Marburger briefly described those budgets which would increase next year, including an 8% increase in NIST's core research activities, a 2.4% increase for NSF, a 2.4% increase for NASA, a 1% increase for NIH, and an increase in S&T funding for the Department of Homeland Security. Total funding for DOE's Office of Science would decline, as would Defense 6.1 and 6.2 program spending. USGS funding would be flat. The Advanced Technology Program would be eliminated. Future issues of FYI will examine physics and astronomy budget requests more closely.
There are several ways to assess the FY 2006 R&D request. The Office of Management and Budget has a series of tables in a document entitled "Analytical Perspectives" that review all federal R&D spending. It shows an overall FY 2006 increase of +1% over the current year. Basic research would decline -1%. Applied research would remain approximately level. Development funding would increase +2%, while Facilities and Equipment spending would fall -4%.
A different categorization is the Federal Science and Technology Budget which OMB says "highlights the creation of new knowledge and technologies more consistently and accurately than the traditional R&D data collection. The FS&T budget emphasizes research, does not count funding for defense development, testing and evaluation, and totals less than half of Federal R&D spending." Under the Administration's FY 2006 request, this funding would decline -1%.
The two senior members of the House Science Committee issued statements in reaction to the Administration's request. Committee Chairman Sherwood Boehlert (R-NY) said, "As everyone knows, this is a very tight budget, with an overall cut to non-defense domestic discretionary spending. Given that context, the science programs fared relatively well. I was especially pleased to see the significant increase proposed for the laboratories at the National Institute of Standards and Technology. That said, I would certainly like to see more robust increases in the science budget, particularly for the National Science Foundation (NSF) and the Department of Energy Office of Science. And I am especially troubled by the proposed cuts in the education programs at NSF. . . . As for NASA, the budget appears to be reasonable and balanced overall. But we must review the details of the budget and also think carefully about how NASA should fare relative to other science agencies."

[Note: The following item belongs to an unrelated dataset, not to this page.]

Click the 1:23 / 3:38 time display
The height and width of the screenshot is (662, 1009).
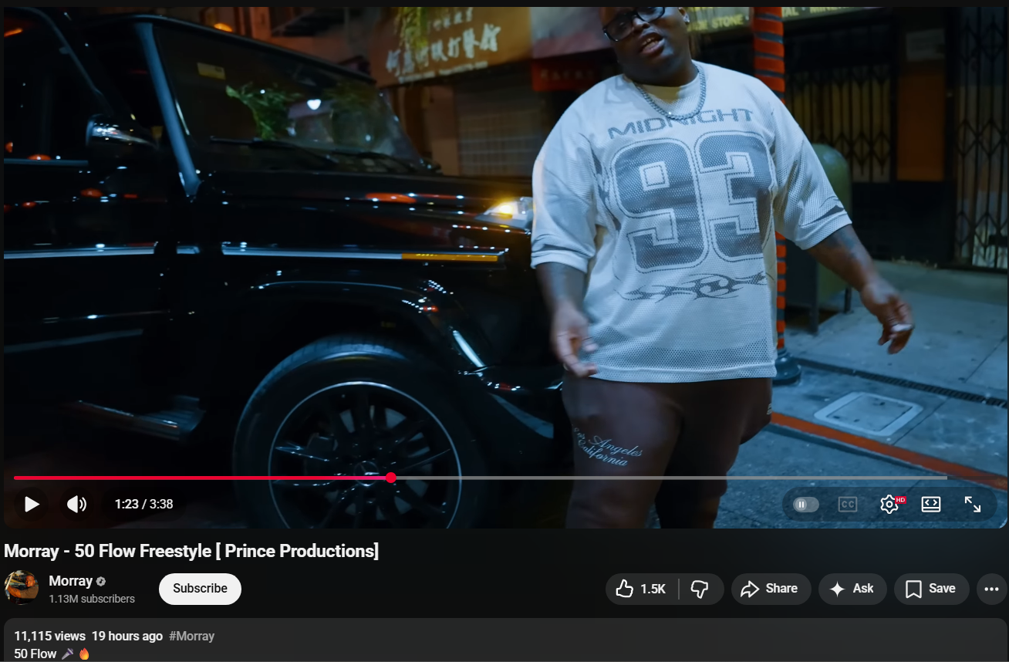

The Ranking Minority Member of the Science Committee, Bart Gordon (D-TN) was more critical, saying, "This budget ignores our future economic needs and will cause irreparable harm to our country's ability to compete in the increasingly sophisticated and competitive global market place. In the current fiscal crisis we must prioritize. However, when we fail to put job creation, life-saving technologies and students' studies near the top of our list we send the wrong message to the world. The priorities in this budget are not merely harmful, they push this country on a downward slide to losing our global science and technological edge. Make no mistake, this is a race. Having a lead in science and technology will not last for the U.S. if we allow ourselves to slow down or, as this budget suggests, stop running. If we stop running at the top speed we can manage, we will lose."